It should be obvious that if you want trade secret protection, you shouldn’t wave your purported trade secret around in public. Likewise, if you see someone openly disclosing your trade secret on television, you should probably do something about it.
This is the scenario that arose in a recent case between two Miami fine-dining restaurants called Mr. Chow and Phillipe. Among the 16 claims in a colorful complaint filed in the Southern District of Florida, Mr. Chow alleged that one of its former kitchen employees misappropriated several of its trade secret “signature dishes” and was using them at Phillipe. The district court dismissed the trade secret claims based on New York’s three-year statute of limitations, and earlier this month the Eleventh Circuit affirmed.

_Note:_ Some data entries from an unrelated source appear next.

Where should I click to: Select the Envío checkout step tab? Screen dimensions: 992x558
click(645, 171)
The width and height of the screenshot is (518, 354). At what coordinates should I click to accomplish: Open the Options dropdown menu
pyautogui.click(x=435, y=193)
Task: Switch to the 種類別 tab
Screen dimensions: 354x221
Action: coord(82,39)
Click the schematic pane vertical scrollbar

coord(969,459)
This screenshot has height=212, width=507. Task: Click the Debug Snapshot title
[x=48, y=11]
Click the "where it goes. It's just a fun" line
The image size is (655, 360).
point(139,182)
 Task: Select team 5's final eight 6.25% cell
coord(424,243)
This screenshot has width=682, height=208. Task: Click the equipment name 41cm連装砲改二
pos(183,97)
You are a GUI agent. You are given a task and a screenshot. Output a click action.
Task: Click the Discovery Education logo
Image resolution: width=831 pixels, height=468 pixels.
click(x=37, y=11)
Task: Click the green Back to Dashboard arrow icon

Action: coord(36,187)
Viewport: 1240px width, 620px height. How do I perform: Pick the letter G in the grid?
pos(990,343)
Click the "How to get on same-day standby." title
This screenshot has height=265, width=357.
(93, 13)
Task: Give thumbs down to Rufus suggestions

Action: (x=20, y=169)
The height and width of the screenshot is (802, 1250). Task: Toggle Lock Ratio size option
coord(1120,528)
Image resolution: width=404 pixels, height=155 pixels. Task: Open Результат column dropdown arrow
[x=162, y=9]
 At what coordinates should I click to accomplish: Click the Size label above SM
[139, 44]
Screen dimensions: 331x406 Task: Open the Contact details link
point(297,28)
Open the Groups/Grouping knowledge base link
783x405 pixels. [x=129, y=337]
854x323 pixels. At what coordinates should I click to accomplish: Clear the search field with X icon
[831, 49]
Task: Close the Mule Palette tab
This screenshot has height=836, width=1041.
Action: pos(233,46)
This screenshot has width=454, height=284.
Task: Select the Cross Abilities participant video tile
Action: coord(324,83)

New York law, like the Uniform Trade Secrets Act (UTSA), creates a three-year statute of limitations for misappropriation. The UTSA gives trade secret owners a bit of a break by establishing a “discovery” rule under which the limitations period does not start to run until the trade secret owner discovers the misappropriation, or should have discovered it by the exercise of reasonable diligence. New York, on the other hand, favors trade secret owners by recognizing a “continuing tort” rule, whereby each successive wrongful nonpublic use of a trade secret constitutes a new tort that restarts the statute of limitations. In most other states, and under the UTSA, subsequent acts of misappropriation do not restart the clock. A lawsuit must be brought within three years after the owner discovers the first unlawful use, disclosure, or other act of misappropriation.
As we hinted above, the most brazen act of trade secret usage that should have tipped off Mr. Chow was Philippe’s preparation of the signature dishes on television. In fact, a recipe from that show is available online — Green Prawns with Chinese Noodles. But the court found that the defendant had also publicly disclosed the trade secrets by openly serving the dishes to the public in the Phillipe restaurants and by giving a restaurant tour and a menu to a Mr. Chow employee before the first restaurant even opened. All of these acts took place more than three years before the lawsuit was filed. During that time, Mr. Chow never sent a cease-and-desist letter or voiced an objection as the Phillipe business grew and opened a new location. The result is that Mr. Chow’s secret recipes are no longer so secret, though the restaurant owner was able to secure a million-dollar jury verdict for false advertising and unfair competition. Phillipe has since gone out of business in South Beach.
Mr. Chow isn’t the only one who got burned by leaving his pan unattended on the fire. In Portman v. New Line Cinema, the plaintiff claimed trade secret protection in a motion picture comedy idea that he said was reflected in the movie Wedding Crashers. But like the owner of Mr. Chow, he sat on his rights for too long. With the movie’s release on July 15, 2005, the purported trade secrets were disclosed to the public, but the plaintiff did not file suit until July 2009. By that time, the trade secret claim was barred by the statute of limitations.
Even if delay in filing suit does not bar a claim under the statute of limitations, such delay can create problems in other ways. For example, in Cypress Semiconductor Corp. v. Superior Court, the California Court of Appeal held that a third party’s inadvertent use of a trade secret did not constitute misappropriation and would not trigger the statute of limitations. But the court observed that the law still provides incentives for action by the trade secret owner. Standing idle in the face of such inadvertent use could amount to a failure to exercise reasonable efforts to maintain secrecy, thereby depriving the information of trade secret status. Failure to act could also defeat any future claim against the inadvertent user, since the UTSA protects parties who acquire trade secrets in good faith and materially change their position before receiving notice that they are using the secrets.
These cases highlight the perils of inaction in the face of trade secret theft. If you want to have your cake and eat it too, it’s best to act quickly to protect your trade secrets.